Economia e lavoro 

La Regione Puglia prolunga i saldi per dare ossigeno ai commercianti

Dalla Regione giunge una buona notizia per alcuni operatori del commercio al dettaglio: i saldi in Puglia proseguiranno fino al 28 marzo prossimo. A stabilirlo è stata la Giunta regionale, su propost...

Dalla Regione giunge una buona notizia per alcuni operatori del commercio al dettaglio: i saldi in Puglia proseguiranno fino al 28 marzo prossimo. A stabilirlo è stata la Giunta regionale, su proposta dell’Assessore allo Sviluppo Economico, Alessandro Delli Noci, che ha disposto il prolungamento degli sconti di fine stagione in accordo con le principali associazioni di categoria. Le consultazioni, come previsto dall'articolo 3, comma 2, della Legge Regionale n. 24/2015, si sono tenute lo scorso 4 febbraio e hanno coinvolto le seguenti sigle associative: ANCI Puglia, UPI Puglia, Confcommercio Puglia, Confesercenti Puglia, Federdistribuzione, Lega Cooperative e Mutue Puglia, Confcooperative Puglia, le organizzazioni sindacali CONFSAL, CGIL, CISL, UIL e la Consulta Regionale dei Consumatori e Utenti (C.R.C.U.).

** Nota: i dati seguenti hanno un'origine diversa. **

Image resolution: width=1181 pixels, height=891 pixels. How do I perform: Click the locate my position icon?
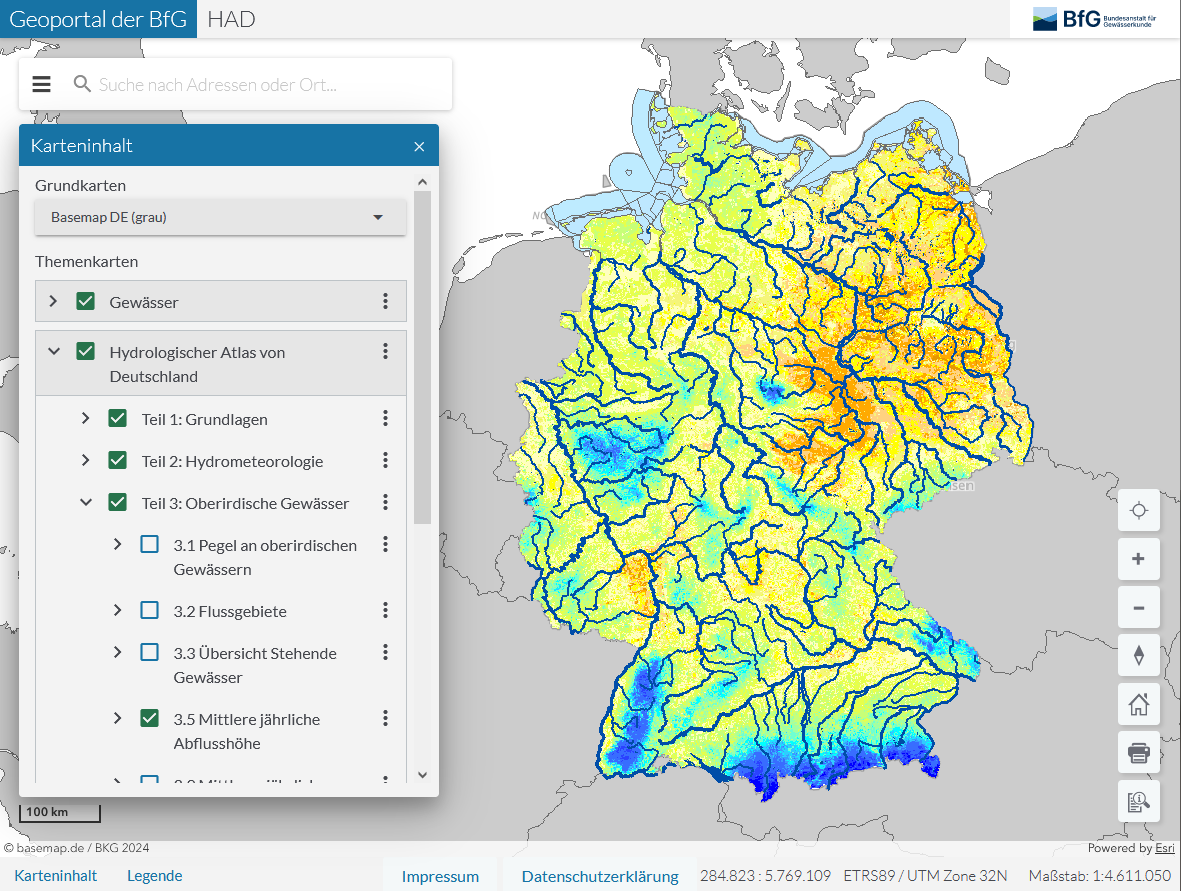(x=1138, y=511)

«Prolungare i saldi in un periodo di grande sofferenza da parte dei commercianti – spiega l’Assessore Delli Noci – rappresenta un incentivo in più per spingere i cittadini ad acquistare negli esercizi di prossimità e sostenere il tessuto economico locale. Orientare gli acquisti dei cittadini verso le attività commerciali del proprio territorio ha, dunque, l’obiettivo di sostenere le categorie merceologiche particolarmente colpite dalle misure restrittive». «La decisione di prorogare la chiusura dei saldi – dichiara Michele Piccirillo, Presidente ff della Confesercenti Brindisi e responsabile della sezione ostunese – è un’occasione per recuperare, ma non basta come spinta a ripartire. I negozianti avranno di sicuro più tempo per vendere la merce invenduta a prezzi inferiori, ma non potranno pienamente puntare sull’allestimento e sulla promozione delle nuove collezioni estive, da cui trarrebbero maggiore guadagno. Diciamo che questa misura è meglio di niente e lascia soddisfatti sia i commercianti, che i consumatori. Per ripartire, però, la categoria ha bisogno di aiuti concreti, di ristori e di misure volte a curare gli interessi specifici di un settore che ha registrato perdite allarmanti a causa dell’emergenza pandemica in corso da un anno».